1990s and beyond...Taking it to the Streets
During the final decade of the 20th century shoe companies introduced several new technologies, all developed to improve cushioning, support, durability, breathability and overall comfort. From ASICS' Gel to Mizuno's Wave, New Balance's ABZORB to adidas' adiPRENE, plus biomorphic fit and flex grooves...each new development gives runners a wide range of categories, brands and styles to choose from. In the world of running shoes, the future is truly now!

Running Against the Wind
Although most runners are quick to embrace new footwear technologies, some are still reluctant to fork over nearly $200 for a GORE-TEX jacket or over $50 for a heat-generating shirt. Perhaps those runners who don't want to pay for the benefits of high-tech fabrics are the ones who started running because they figured it was a cheap sport-all the equipment you need to run is a pair of shoes. The fact is, compared to most other sports such as tennis, golf and skiing, running is inexpensive, and those folks you occasionally see slogging and sweating through their run in a cotton T-shirt and shorts on a hot, humid day are suffering unnecessarily.

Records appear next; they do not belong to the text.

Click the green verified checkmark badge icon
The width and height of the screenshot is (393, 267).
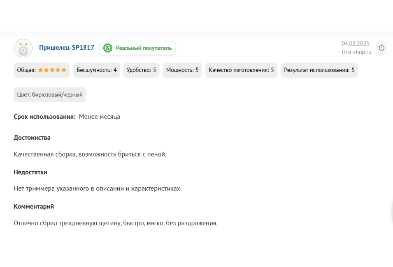[107, 48]
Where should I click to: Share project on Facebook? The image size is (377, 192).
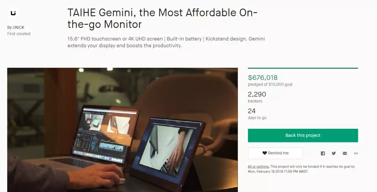coord(323,153)
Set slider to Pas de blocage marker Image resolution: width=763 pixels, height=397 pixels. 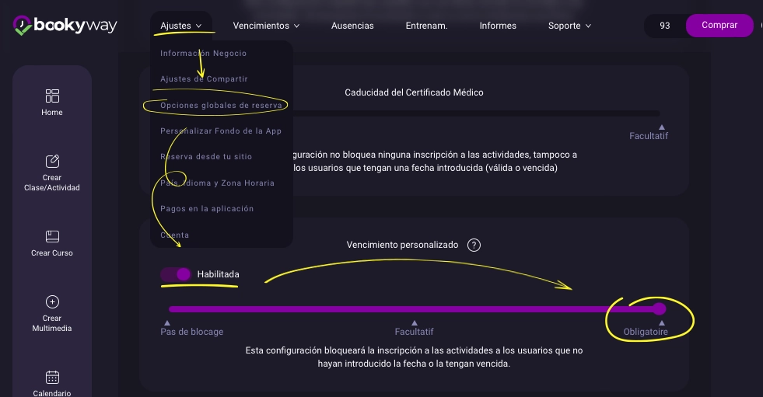coord(167,322)
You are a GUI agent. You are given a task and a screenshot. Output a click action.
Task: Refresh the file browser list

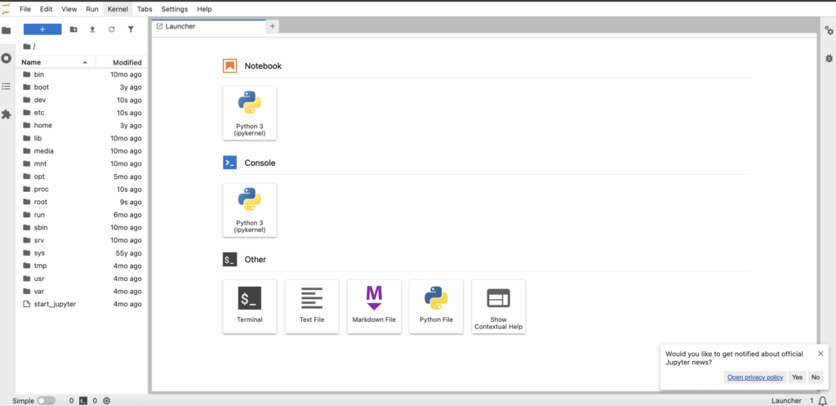point(111,29)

Although it may seem like all those moisture-wicking, breathable and cooling fabrics have been around for a long time, it wasn't so long ago that Henry Ford's axiom about the Model T ("you can have it in any color you want as long as it's black") applied to running apparel: "you can wear anything you want as long as it's cotton." Runners ran in cotton, a great fabric for white dress shirts or sheets, but not so great for running-when cotton gets wet it stays wet, becomes heavy and uncomfortable, and rubs and chafes the very skin it's supposed to protect.

The first move away from cotton occurred in the mid-'70s, with the introduction of nylon running shorts, which were lighter than cotton and didn't absorb as much moisture. By the end of the decade, clothing manufacturers had hit upon an innovative concept: that skiers (particularly cross-country) and runners had something important in common; both groups were participating in activities that caused their bodies to heat up and perspire. Out of this notion came the first line of technical running clothing - lighter weight fabrics that wouldn't absorb sweat. The company who sold the tops and long-john type bottoms to retail outlets was Helly-Hansen, a ski clothing supplier.

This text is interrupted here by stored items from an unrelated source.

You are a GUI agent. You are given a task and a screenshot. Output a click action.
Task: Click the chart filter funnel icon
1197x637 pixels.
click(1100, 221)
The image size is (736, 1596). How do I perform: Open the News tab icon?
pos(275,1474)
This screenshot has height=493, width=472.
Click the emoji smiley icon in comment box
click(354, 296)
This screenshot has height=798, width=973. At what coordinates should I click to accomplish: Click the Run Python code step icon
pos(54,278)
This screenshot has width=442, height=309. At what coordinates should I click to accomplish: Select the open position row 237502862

Polypropylene was the new "high-tech" fabric that kept runners warm, didn't absorb moisture and was relatively light. Although it was a vast improvement over cotton, it had some definite drawbacks. Ask anyone who ran in the early '80s: polypro (as it came to be affectionately called) was scratchy, and tended to absorb perspiration odors. Worse, it got even scratchier and smelled worse after only a few washings, and it had an unfortunate tendency to melt if put in the dryer. Still, it wasn't cotton!

GORE-TEX appeared on the scene about the same time as polypro. Ideally suited to runners in colder, wetter climates Gore-Tex proved to be a winner: it kept a runner dry even in the most torrential downpour. Twenty-five years later the WL Gore Company is continuing to improve on its earliest technology, with innovations like Gore-Tex XCR (more breathable and stretchy), Paclite (lighter weight) and WindStopper (total wind protection).

Fabric technology made giant leaps in the '90s and into this century. Warm, non-chafe and soft microfiber works as well in a pair of shorts as in a fleecy winter pullover. Fabrics like moisture-wicking, quick-drying CoolMax keep you dry and cool in summer and dry and warm when it's colder. Dryline, Supplex...the list goes on. Recently introduced technologies include fabrics that heat up, are woven with antimicrobial silver to stave off odor and regulate your body temperature.

What's next in the world of running footwear and apparel is anyone's guess. But you can be sure that whatever the good scientists come up with will be innovative, exciting and fun. The future of running shoes and clothing is so gotta wear shades!

About the author: Claudia Piepenburg has been running since 1981, so she (all too clearly) remembers cotton T-shirts and shorts, and heavy shoes with thick yellow rubber soles. She writes about running and fitness for several magazines.